Directions:
Rewrite the data from the line with "The width and height of the screenshot is (724, 460)." to the line with "point(89,161)", swapping "hamburger" for "three-line" and leaving everything else the same.

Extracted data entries
****************************************
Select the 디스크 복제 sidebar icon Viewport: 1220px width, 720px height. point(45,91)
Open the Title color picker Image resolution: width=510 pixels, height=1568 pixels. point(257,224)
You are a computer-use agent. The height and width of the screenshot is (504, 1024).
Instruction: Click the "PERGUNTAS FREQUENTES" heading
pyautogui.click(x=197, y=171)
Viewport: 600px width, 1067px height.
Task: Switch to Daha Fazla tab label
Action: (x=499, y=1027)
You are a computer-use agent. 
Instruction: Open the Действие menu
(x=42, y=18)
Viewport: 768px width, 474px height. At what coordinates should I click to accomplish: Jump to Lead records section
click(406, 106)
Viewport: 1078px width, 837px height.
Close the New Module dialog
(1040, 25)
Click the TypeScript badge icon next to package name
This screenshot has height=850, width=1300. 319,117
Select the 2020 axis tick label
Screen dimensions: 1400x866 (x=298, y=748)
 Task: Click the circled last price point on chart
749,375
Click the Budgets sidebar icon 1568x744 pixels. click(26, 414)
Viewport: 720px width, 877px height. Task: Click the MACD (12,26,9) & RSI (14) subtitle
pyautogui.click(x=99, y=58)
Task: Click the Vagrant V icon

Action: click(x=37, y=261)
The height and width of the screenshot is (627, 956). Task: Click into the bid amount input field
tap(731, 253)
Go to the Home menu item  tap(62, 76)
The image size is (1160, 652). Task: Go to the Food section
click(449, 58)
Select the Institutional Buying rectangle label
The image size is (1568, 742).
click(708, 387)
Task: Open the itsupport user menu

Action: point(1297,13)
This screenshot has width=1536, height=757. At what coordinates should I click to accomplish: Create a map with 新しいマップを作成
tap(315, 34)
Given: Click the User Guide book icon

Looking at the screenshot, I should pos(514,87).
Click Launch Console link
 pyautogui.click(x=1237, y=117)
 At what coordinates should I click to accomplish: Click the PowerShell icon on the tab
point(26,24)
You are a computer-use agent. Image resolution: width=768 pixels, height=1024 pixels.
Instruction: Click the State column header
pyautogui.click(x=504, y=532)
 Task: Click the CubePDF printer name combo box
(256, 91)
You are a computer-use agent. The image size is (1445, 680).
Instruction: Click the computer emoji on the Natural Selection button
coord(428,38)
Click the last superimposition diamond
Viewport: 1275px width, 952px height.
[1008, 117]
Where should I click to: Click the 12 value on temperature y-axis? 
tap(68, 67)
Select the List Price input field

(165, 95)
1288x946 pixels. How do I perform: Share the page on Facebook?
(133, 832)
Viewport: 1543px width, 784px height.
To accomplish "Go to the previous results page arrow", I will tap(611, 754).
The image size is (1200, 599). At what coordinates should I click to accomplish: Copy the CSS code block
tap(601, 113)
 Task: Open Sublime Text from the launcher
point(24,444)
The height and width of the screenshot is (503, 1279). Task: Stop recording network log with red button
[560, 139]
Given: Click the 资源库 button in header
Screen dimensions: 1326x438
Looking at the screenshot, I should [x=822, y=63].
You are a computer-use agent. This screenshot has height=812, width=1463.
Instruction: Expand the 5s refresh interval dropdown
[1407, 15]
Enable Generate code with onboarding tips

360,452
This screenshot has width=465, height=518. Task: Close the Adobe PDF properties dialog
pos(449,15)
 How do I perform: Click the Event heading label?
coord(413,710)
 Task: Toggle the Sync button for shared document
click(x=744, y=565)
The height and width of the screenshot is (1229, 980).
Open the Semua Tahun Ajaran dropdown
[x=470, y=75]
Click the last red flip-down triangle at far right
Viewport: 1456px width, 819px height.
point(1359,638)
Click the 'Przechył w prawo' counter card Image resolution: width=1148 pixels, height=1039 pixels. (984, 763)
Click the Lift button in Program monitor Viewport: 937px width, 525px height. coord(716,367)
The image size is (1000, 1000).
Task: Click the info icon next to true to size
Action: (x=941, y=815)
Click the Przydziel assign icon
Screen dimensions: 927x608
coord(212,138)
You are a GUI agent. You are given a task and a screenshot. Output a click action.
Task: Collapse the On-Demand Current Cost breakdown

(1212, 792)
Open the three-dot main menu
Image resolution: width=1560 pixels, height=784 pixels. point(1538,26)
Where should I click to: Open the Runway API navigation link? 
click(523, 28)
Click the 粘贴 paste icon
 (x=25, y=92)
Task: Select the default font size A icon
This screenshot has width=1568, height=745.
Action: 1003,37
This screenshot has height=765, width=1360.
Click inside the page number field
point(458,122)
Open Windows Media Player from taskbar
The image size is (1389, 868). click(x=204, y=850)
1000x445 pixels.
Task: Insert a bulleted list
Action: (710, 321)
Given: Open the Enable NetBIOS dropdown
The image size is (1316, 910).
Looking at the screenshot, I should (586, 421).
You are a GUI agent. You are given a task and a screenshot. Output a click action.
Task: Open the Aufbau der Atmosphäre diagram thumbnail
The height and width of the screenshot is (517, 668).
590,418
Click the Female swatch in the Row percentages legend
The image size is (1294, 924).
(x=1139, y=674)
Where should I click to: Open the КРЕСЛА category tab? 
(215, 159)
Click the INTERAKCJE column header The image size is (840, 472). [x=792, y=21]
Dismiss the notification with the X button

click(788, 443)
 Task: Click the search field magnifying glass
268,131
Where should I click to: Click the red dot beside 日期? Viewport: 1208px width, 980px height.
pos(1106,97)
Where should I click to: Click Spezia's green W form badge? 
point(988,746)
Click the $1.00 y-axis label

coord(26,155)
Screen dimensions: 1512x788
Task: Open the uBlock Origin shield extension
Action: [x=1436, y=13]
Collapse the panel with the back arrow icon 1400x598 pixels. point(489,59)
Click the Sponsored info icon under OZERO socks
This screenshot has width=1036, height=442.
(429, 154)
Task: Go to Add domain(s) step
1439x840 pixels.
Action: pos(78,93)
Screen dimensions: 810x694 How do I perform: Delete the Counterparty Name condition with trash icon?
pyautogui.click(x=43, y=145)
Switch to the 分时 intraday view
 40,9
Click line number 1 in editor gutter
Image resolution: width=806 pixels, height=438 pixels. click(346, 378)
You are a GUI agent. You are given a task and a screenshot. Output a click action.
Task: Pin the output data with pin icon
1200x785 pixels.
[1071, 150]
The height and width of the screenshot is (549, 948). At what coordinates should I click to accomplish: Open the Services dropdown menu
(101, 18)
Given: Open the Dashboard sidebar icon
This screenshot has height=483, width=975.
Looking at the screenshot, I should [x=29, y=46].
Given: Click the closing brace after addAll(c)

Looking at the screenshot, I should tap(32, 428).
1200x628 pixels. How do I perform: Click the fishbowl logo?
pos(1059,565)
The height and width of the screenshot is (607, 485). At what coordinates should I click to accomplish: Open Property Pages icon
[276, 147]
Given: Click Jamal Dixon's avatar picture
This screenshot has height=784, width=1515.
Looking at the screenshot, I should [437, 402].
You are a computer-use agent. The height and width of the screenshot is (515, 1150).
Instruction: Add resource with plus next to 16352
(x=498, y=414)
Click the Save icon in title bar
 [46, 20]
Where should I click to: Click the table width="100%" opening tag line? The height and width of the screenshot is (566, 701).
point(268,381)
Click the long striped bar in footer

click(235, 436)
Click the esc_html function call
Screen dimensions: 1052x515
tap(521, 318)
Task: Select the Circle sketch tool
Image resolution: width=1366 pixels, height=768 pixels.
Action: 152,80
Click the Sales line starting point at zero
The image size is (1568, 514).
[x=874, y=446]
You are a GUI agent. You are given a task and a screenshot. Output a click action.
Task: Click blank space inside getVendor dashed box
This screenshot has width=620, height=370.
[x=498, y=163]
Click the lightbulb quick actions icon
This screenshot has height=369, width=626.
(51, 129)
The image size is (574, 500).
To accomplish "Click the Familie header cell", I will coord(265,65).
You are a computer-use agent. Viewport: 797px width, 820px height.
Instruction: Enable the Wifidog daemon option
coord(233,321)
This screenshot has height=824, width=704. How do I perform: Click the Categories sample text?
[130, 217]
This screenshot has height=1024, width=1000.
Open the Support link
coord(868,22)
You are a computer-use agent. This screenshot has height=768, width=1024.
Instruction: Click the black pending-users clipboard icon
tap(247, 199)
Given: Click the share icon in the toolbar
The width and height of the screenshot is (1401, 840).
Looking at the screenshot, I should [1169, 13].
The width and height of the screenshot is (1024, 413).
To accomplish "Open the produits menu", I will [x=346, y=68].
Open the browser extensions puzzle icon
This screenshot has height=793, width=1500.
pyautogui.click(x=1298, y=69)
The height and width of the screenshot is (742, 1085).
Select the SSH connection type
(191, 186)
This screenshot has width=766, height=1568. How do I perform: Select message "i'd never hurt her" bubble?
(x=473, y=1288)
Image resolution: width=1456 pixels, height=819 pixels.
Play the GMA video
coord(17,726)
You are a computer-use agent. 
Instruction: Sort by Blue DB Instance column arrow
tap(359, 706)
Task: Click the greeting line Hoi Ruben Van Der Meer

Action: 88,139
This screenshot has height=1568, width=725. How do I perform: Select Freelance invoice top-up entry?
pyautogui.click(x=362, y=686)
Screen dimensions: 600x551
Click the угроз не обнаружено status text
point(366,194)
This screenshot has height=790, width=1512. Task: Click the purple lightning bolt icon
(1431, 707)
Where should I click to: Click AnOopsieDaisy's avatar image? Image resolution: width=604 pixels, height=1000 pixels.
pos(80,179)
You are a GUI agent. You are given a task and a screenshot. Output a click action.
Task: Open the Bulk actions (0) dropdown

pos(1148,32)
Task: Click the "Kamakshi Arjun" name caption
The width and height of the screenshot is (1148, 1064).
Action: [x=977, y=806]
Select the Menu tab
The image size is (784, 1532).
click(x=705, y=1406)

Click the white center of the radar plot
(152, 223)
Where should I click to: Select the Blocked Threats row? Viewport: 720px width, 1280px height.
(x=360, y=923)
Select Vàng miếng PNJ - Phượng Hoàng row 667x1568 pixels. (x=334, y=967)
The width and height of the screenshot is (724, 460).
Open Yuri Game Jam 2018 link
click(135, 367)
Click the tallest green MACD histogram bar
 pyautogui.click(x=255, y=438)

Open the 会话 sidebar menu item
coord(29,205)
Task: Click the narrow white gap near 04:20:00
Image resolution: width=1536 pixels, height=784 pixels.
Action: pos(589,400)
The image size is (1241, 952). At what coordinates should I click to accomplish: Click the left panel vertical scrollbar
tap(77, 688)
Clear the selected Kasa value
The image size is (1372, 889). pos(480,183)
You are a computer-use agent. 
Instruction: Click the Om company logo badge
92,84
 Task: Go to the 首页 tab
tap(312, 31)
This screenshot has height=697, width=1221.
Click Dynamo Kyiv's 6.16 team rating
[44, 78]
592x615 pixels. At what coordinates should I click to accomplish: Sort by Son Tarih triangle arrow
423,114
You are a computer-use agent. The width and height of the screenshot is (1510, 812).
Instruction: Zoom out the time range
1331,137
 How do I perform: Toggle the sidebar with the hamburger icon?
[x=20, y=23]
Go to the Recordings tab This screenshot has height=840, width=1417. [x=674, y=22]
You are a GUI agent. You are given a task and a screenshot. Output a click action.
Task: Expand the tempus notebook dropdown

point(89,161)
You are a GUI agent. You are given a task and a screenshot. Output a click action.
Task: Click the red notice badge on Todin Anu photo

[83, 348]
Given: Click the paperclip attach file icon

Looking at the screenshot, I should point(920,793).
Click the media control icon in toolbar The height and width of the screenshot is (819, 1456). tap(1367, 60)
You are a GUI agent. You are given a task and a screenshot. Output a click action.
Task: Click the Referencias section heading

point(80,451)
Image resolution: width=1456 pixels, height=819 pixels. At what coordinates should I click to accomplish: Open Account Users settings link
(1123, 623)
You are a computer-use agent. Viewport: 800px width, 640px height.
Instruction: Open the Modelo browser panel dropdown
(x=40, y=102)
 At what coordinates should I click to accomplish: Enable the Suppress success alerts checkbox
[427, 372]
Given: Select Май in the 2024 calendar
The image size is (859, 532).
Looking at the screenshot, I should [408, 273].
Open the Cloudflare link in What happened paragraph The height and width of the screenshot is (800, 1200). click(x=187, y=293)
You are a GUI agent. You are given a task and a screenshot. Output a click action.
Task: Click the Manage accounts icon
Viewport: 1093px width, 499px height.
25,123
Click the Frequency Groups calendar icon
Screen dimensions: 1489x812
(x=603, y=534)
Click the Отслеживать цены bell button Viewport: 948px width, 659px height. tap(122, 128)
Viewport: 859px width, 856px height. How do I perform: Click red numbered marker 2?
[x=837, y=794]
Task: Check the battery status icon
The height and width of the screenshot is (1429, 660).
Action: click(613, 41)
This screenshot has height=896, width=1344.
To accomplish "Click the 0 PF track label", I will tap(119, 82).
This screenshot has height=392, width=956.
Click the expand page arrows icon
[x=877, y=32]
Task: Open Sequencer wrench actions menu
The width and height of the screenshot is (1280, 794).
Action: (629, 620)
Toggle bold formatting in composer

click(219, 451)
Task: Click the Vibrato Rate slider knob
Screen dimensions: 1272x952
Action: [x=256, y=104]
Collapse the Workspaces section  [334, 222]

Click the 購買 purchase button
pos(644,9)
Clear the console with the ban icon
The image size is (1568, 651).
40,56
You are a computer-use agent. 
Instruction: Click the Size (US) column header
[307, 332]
****************************************
Expected output:
The width and height of the screenshot is (724, 460).
Open Yuri Game Jam 2018 link
click(135, 367)
Click the tallest green MACD histogram bar
 pyautogui.click(x=255, y=438)

Open the 会话 sidebar menu item
coord(29,205)
Task: Click the narrow white gap near 04:20:00
Image resolution: width=1536 pixels, height=784 pixels.
Action: pos(589,400)
The image size is (1241, 952). At what coordinates should I click to accomplish: Click the left panel vertical scrollbar
tap(77, 688)
Clear the selected Kasa value
The image size is (1372, 889). pos(480,183)
You are a computer-use agent. 
Instruction: Click the Om company logo badge
92,84
 Task: Go to the 首页 tab
tap(312, 31)
This screenshot has height=697, width=1221.
Click Dynamo Kyiv's 6.16 team rating
[44, 78]
592x615 pixels. At what coordinates should I click to accomplish: Sort by Son Tarih triangle arrow
423,114
You are a computer-use agent. The width and height of the screenshot is (1510, 812).
Instruction: Zoom out the time range
1331,137
 How do I perform: Toggle the sidebar with the three-line icon?
[x=20, y=23]
Go to the Recordings tab This screenshot has height=840, width=1417. [x=674, y=22]
You are a GUI agent. You are given a task and a screenshot. Output a click action.
Task: Expand the tempus notebook dropdown

point(89,161)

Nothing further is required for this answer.